QL has been very close with most (fairly normal) bottleneck cartridges that I've tested.
With .30-30 and 6x45mm, in particular, QL's predicted velocities have been dead-on. The statement applies across the board, but I've had one specific load for each of those where QL's predictions for each powder charge increment were within 5 fps of each 5-shot string's average.
It has also been fairly close with popular handgun cartridges. Often within 20 fps for popular powders.
But, it doesn't really know what to do when a person starts drawing too far outside the lines.
.458 SOCOM, for example, is pretty much always off by at least 20%. QL will greatly overestimate the powder charge necessary to reach max pressure, while simultaneously underestimating the achievable velocity. (Meaning it's spitting out a max load that's actually 20% or more over the real-world max charge, while suggesting a velocity that's actually slower than the real-world max velocity.)

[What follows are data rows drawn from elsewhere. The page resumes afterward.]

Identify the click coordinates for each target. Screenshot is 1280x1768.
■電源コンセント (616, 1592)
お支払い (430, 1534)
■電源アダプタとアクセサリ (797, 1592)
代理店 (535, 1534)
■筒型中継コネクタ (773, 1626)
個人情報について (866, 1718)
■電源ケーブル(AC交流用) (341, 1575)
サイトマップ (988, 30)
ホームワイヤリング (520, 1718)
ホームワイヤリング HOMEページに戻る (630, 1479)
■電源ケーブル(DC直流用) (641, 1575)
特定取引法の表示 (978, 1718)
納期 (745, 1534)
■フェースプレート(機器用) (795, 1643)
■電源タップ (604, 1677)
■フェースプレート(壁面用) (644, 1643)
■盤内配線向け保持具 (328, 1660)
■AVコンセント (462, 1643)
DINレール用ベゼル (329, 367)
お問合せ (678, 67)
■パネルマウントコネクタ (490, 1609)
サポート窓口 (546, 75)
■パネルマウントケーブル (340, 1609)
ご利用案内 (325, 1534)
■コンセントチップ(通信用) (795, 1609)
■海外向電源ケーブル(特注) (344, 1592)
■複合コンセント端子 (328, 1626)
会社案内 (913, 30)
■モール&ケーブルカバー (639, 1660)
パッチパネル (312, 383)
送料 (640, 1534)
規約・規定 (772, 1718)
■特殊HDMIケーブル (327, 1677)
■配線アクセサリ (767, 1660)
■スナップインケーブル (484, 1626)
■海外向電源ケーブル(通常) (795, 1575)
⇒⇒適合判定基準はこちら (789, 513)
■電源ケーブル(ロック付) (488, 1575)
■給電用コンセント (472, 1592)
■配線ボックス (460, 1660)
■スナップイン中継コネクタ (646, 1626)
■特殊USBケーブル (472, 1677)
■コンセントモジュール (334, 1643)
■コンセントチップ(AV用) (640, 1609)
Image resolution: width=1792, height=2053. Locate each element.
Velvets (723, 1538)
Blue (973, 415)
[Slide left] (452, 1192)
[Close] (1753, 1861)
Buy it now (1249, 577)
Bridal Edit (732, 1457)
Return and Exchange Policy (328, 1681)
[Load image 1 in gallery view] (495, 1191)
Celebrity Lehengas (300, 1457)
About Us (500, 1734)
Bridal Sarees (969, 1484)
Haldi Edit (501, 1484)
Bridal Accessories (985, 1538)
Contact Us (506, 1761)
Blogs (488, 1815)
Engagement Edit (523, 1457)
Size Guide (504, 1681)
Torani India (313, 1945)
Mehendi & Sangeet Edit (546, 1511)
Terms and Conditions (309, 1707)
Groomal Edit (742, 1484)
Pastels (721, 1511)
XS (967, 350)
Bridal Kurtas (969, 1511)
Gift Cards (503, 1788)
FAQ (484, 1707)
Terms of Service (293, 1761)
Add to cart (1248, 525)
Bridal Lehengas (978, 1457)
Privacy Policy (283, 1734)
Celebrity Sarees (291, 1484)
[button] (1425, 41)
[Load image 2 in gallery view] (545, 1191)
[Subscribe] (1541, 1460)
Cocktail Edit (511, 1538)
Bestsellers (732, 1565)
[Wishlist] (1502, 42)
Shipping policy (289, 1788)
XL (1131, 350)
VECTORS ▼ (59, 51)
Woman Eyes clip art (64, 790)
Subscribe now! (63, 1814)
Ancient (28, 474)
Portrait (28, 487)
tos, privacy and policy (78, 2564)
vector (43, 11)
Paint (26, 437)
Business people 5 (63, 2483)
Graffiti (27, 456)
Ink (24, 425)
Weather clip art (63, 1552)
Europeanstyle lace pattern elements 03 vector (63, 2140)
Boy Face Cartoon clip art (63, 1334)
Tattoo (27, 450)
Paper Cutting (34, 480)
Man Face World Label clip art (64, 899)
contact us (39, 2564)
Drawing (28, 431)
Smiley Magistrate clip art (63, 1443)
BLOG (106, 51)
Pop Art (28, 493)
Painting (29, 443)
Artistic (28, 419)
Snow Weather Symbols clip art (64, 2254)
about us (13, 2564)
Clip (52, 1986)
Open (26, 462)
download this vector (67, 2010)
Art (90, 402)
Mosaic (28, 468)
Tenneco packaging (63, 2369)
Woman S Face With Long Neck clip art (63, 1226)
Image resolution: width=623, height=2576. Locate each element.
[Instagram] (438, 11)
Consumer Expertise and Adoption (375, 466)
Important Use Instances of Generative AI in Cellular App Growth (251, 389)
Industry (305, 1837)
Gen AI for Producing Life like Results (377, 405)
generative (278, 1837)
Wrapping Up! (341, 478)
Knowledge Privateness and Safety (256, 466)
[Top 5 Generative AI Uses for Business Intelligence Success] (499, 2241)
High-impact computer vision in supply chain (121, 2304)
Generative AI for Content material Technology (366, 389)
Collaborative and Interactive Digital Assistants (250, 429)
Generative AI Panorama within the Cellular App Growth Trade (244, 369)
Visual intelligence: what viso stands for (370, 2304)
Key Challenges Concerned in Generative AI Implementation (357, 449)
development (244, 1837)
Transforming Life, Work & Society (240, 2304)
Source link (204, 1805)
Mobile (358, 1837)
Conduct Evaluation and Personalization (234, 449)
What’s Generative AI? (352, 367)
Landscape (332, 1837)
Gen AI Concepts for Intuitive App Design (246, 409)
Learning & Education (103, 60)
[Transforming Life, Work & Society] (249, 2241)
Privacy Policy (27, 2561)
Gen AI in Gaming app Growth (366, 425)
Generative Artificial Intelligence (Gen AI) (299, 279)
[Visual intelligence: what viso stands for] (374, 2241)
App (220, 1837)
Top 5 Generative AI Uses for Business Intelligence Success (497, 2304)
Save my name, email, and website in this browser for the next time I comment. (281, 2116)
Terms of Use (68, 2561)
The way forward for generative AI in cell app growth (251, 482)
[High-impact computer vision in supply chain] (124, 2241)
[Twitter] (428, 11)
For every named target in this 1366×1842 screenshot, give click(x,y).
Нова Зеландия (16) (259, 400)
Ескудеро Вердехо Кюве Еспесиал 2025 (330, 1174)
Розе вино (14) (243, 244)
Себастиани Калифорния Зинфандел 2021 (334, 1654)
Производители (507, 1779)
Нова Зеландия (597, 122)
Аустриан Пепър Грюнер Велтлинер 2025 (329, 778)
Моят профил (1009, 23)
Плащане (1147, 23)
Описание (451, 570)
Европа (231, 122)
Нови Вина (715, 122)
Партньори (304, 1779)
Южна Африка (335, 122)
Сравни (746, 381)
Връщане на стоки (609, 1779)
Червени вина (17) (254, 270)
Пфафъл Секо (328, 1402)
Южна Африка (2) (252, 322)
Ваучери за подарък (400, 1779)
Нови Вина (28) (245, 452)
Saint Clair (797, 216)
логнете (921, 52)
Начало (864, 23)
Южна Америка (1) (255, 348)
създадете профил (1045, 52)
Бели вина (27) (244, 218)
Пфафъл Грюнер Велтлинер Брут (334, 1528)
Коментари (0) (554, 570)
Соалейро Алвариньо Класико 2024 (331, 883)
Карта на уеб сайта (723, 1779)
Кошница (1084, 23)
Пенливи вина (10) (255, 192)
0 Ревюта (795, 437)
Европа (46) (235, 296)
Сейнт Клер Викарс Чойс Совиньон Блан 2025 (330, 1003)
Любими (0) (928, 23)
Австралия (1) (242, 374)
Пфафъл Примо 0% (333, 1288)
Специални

Some people have been able to fudge case capacity (faking it as lower capacity) and tweak the variables enough to get powder charges to be within 5% or so for a single powder, within a narrow weight range of similar bullets. But, change powders or go from a 300 gr HP to a 405 gr RN, and one must start the process over. ...And velocity predictions are always wrong. I don't know anyone that has gotten QL to correctly predict velocities for .458 SOCOM.
.444 Marlin isn't much different. QL is much closer than with .458 SOCOM, but the predictions are usually still off the mark enough that an experienced reloader can see the prediction as bad, at first glance.
But, as others have said: When used within its capabilities ('normal' bottleneck cartridges), the only real fault is usually bad user input or a bad parameter in the database that the user didn't notice.
Garbage in. Garbage out.
When you select a bullet, check the dimensions, seating depth, etc. Some of the entries in the QL libraries are wrong.